Pastorizia nel Sahara di 7.000 anni fa

In Africa, nonostante l’arte rupestre sahariana fornisca un eccezionale testimonianza delle attività pastorali del neolitico (compresa la mungitura), i problemi legati alle datazioni delle stesse ne hanno sempre impedito un uso sperimentalmente valido. Ma ora le ricerche archeologiche condotte dall’università di Bristol, con la partecipazione delle università di Milano e Sapienza di Roma, presso il villaggio neolitico di Takarkori (Libia) hanno permesso il rinvenimento delle più antiche tracce di latte mai trovate in Africa.

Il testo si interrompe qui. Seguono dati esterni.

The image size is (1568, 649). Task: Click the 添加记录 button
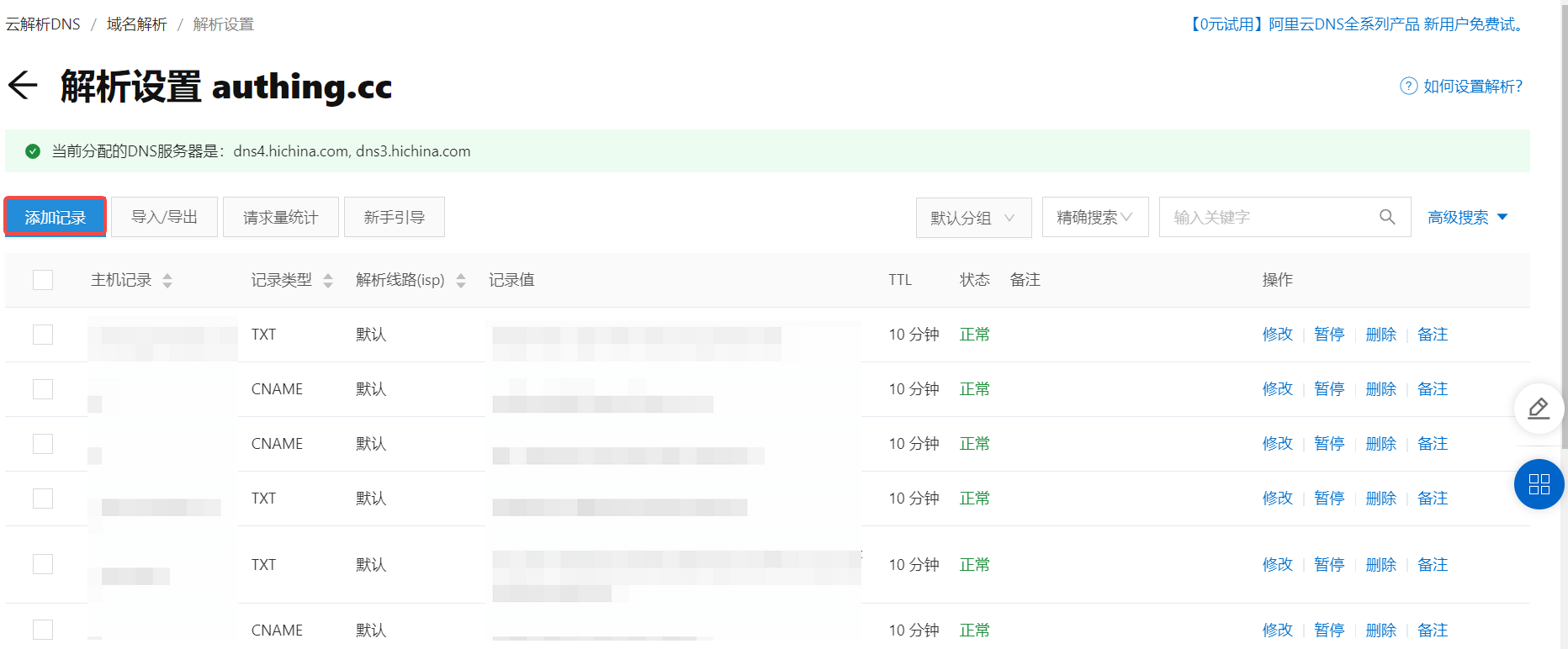click(56, 218)
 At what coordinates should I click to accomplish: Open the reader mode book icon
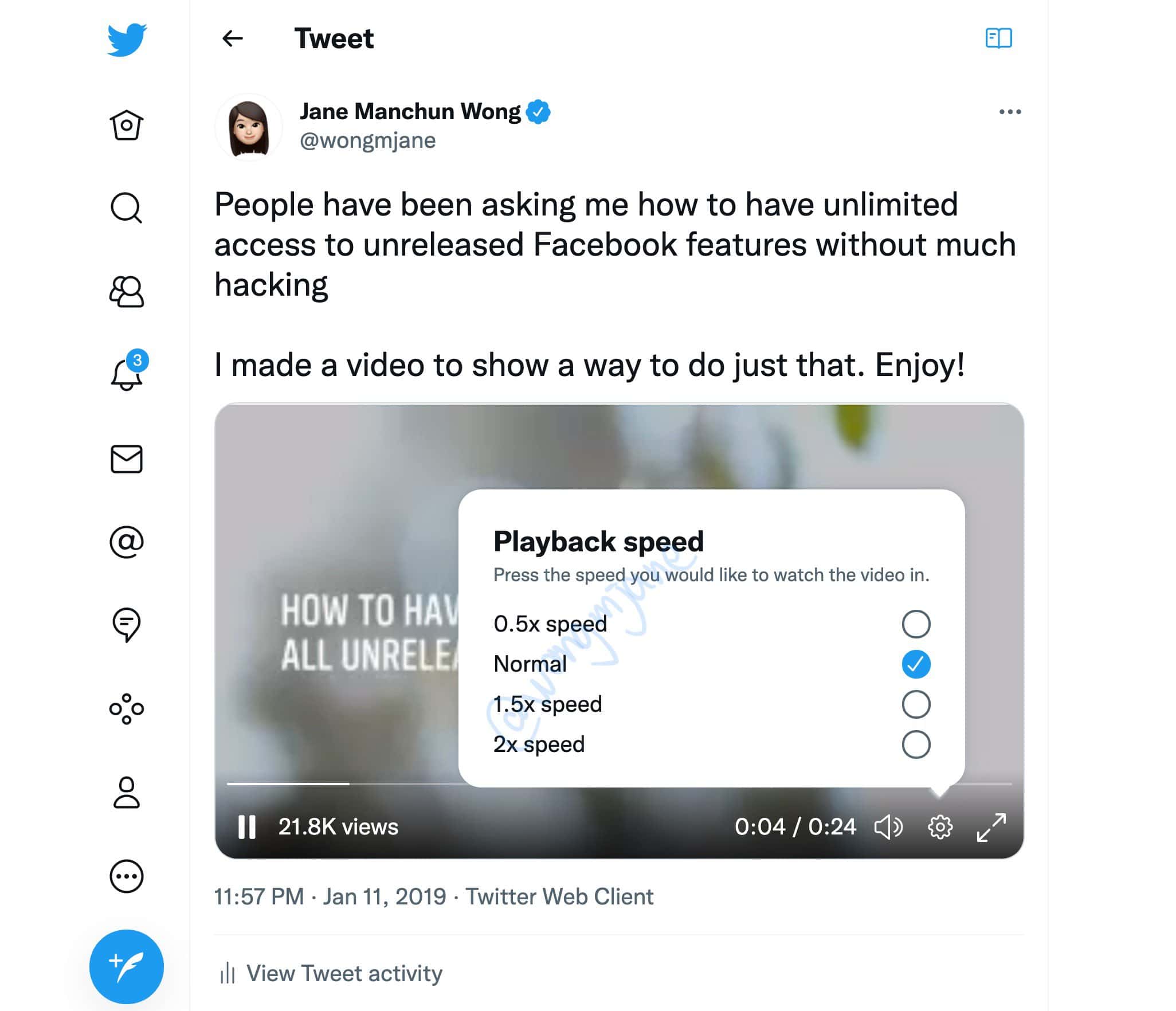(998, 38)
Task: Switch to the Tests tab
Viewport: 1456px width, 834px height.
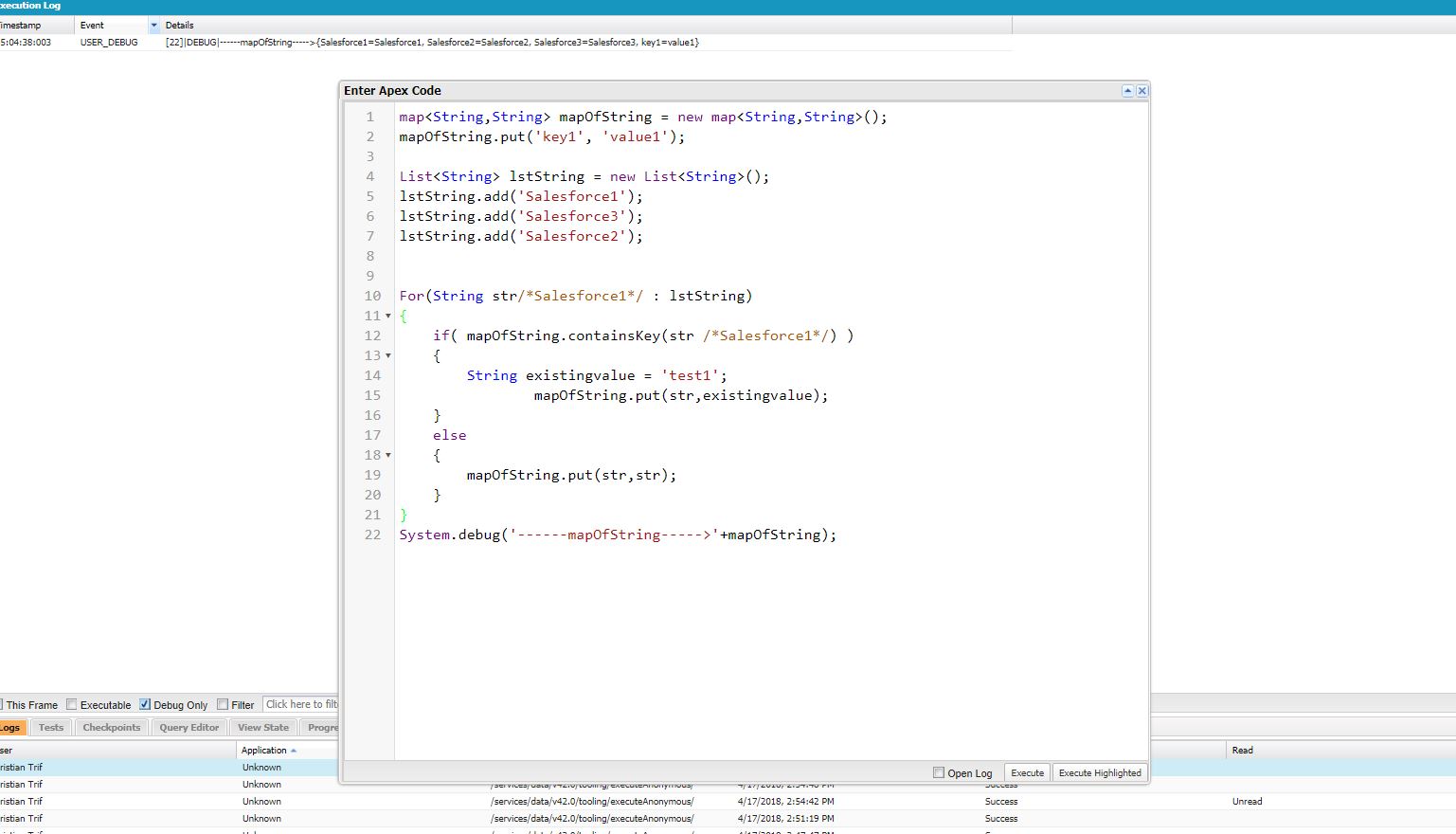Action: click(x=51, y=728)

Infatti i microscopici residui di sostanza organica, conservati in frammenti di vaso, sono databili al 5.200 a.C. Ciò fa slittare molto indietro nel tempo l’epoca nella quale nacquero i primi villaggi di agricoltori e allevatori; ciò, inoltre, suggerisce che il latte potesse essere così consumato, nonostante l’intolleranza al lattosio di quelle popolazioni. In particolare quei residui derivano dalla trasformazione del latte in burro, yogurt o formaggio. Solo poche popolazioni lavorano il latte per renderlo più digeribile, come avveniva in questo villaggio di 7.000 anni fa, mentre molte altre ne sfruttavano solo le carni e le pelli.

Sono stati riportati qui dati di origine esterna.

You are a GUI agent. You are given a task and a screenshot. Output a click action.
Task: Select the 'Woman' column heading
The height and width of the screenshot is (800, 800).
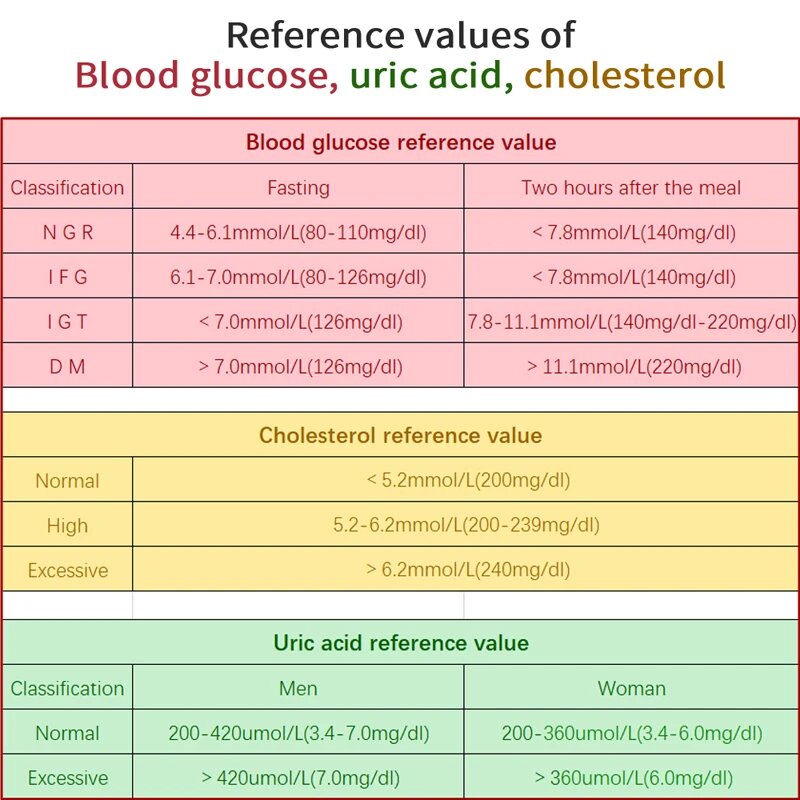pos(631,688)
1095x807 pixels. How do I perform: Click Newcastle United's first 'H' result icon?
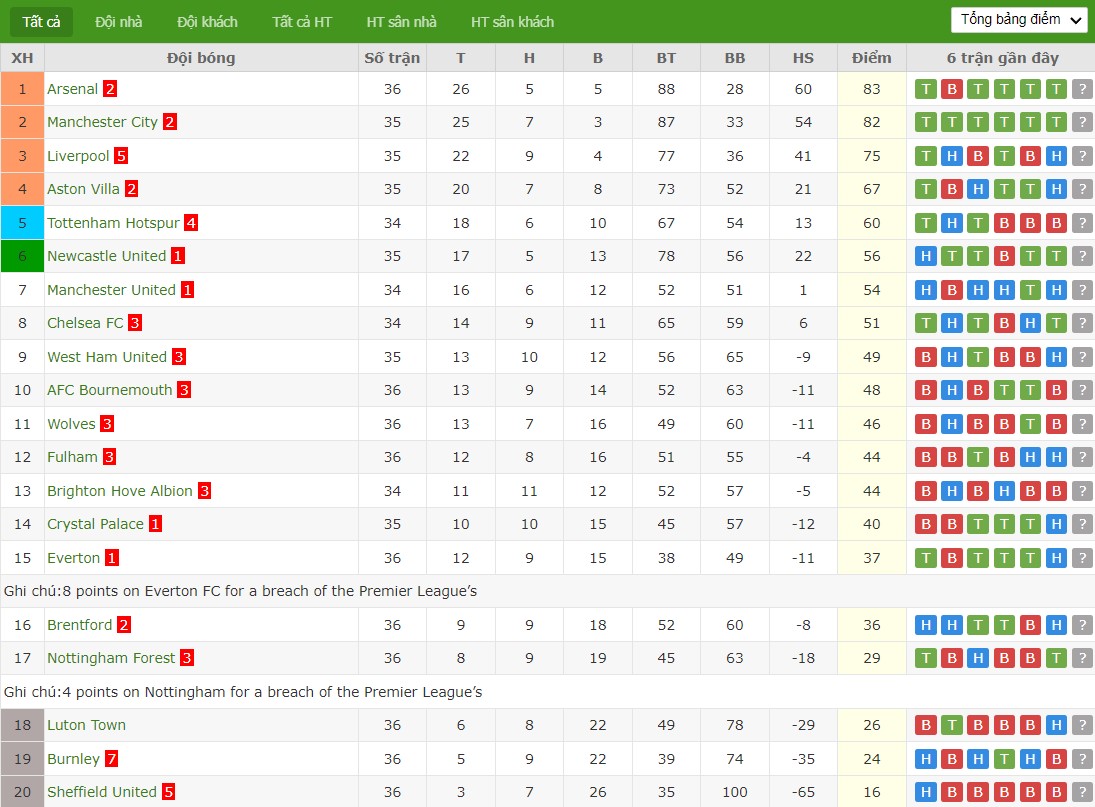tap(925, 256)
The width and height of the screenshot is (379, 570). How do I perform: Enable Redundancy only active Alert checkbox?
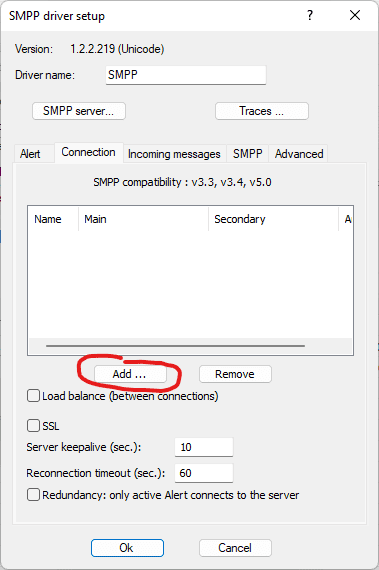point(33,495)
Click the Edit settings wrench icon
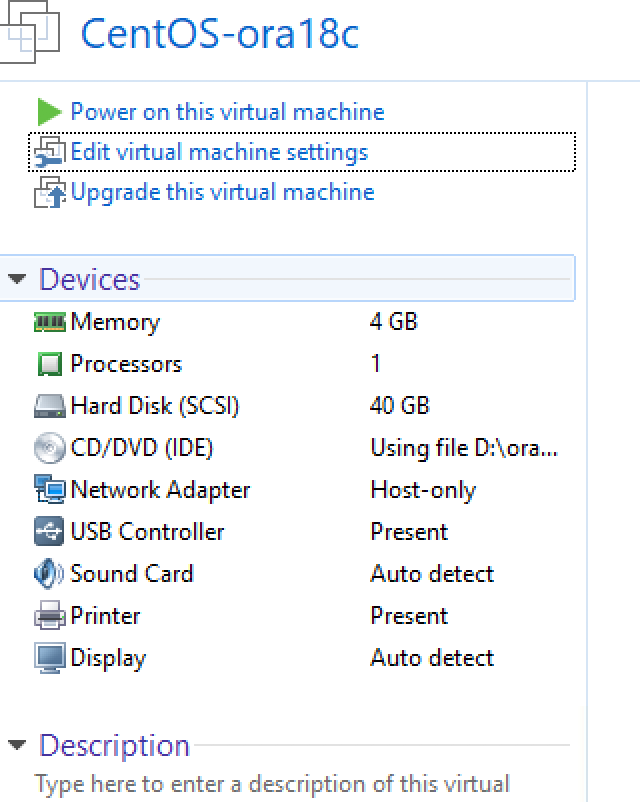This screenshot has height=802, width=640. pyautogui.click(x=49, y=153)
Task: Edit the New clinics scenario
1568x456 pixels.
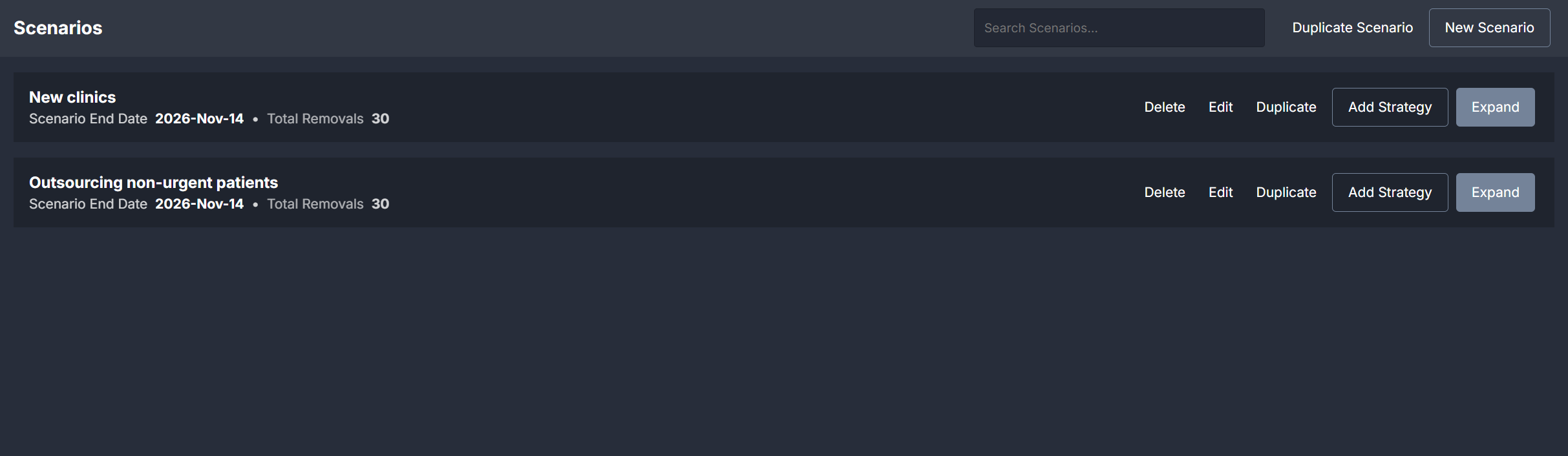Action: point(1220,107)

La scoperta, pubblicata sul numero della rivista Nature del 21 giugno 2012, testimonia l’elevato sviluppo sociale ed economico raggiunto dai pastori del Sahara centrale nel neolitico medio. I reperti  raccolti dalla missione della Sapienza negli ultimi anni nel deserto del Sahara sono molte, e includono resti di accampamenti, monumenti funerari e naturalmente la formidabile arte rupestre. Proprio le pitture parietali del Tadrart Acacus, patrimonio mondiale Unesco dal 1985, raccontano nei dettagli la vita dei pastori africani, i loro spostamenti, le cerimonie e la mungitura del bestiame.